算額は、江戸時代に発展した日本独自の数学「和算」の難問を解いた証と記念に寺や神社に奉納した絵馬のこと。古文書とともに和算の足跡を今に伝える貴重な史料で、今も国内に約1000面が現存する。トポロジー(位相幾何学)の専門家であるワン教授は、算額の研究にも情熱を注ぐ。今回は7度目の来日で約3週間滞在し、各地の算額を見に行ったり和算研究家と会ったりした。
実は、ワン教授のように和算と算額に魅せられた外国の研究者は少なくない。その背景には、「独自で高かった水準」「女性や子どもも担い手」「都市部でも地方でも」という3つの特徴があると考えられる。
「6球連鎖の定理」100年余も早かった寒川神社の算額
権威ある科学誌ネイチャーは1936年の138号に、英国の化学者フレデリック・ソディ―が寄せた一篇の詩「The Hexlet」を掲載した。「6つの=hex」「小さなもの=let」というタイトルは、後に彼の名を冠した「6球連鎖の定理」と呼ばれる発見の「初出」であった。
正確を期すために、和算の研究家でブルガリア科学アカデミーから博士号を授与された元高校数学教師の深川英俊氏と米ハーバード大学などで教鞭を執っていた理論物理学者トニー・ロスマン氏の共著『聖なる数学:算額』(森北出版)から、定理の内容や発見の経緯を紹介しよう。
定理は「1つの球の中に互いに外接する2つの球が内接しているとき、これらの隙間に連結して入る半径の異なる球からなるネックレスの個数はちょうど6個に限る。また、それぞれの球の半径の間には1/r1+1/r4=1/r2+1/r5という関係がある」というもの。
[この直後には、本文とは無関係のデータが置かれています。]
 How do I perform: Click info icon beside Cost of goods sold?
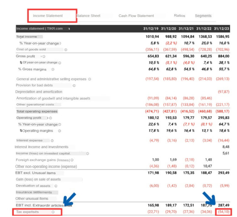coord(66,50)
ソディ―はイオン結合を調べる化学者として、大きな円の中に半径の異なる円柱や円をどれくらい敷き詰められるかという「充填問題」に関心を持っていた。彼はニュージーランド出身の物理化学者アーネスト・ラザフォードと共に放射線崩壊による元素の核変換を発見し、アイソトープ(同位元素)の発見で1921年にノーベル化学賞を受賞した大家。こうしたこともあり、この定理は一般に「ソディ―の6球連鎖の定理」と呼ばれている。
日本各地の算額を調査した深川氏によると、まったく同じ内容を記した算額が1822年に、相州(現神奈川県)の寒川神社に奉納されていたという。奉納したのは入澤新太郎博篤。近江・日野商人の子孫で、「日野屋」として漢方薬の材料やお茶、綿織物などを扱うかたわら和算を学んでいた。入澤の算額は失われたが、師匠に当たる和算家・内田五観(いつみ)が弟子たちの算額を記録した「古今算鑑(ここんさんかん)」(1832年刊)にその内容が記されている。
京都大学理学研究科数学教室図書室所蔵「古今算鑑」のデジタルアーカイブから、算額の6球連鎖に該当するページを抜粋転載した。右ページの5行目「今有」からが問題と答え、解説だ。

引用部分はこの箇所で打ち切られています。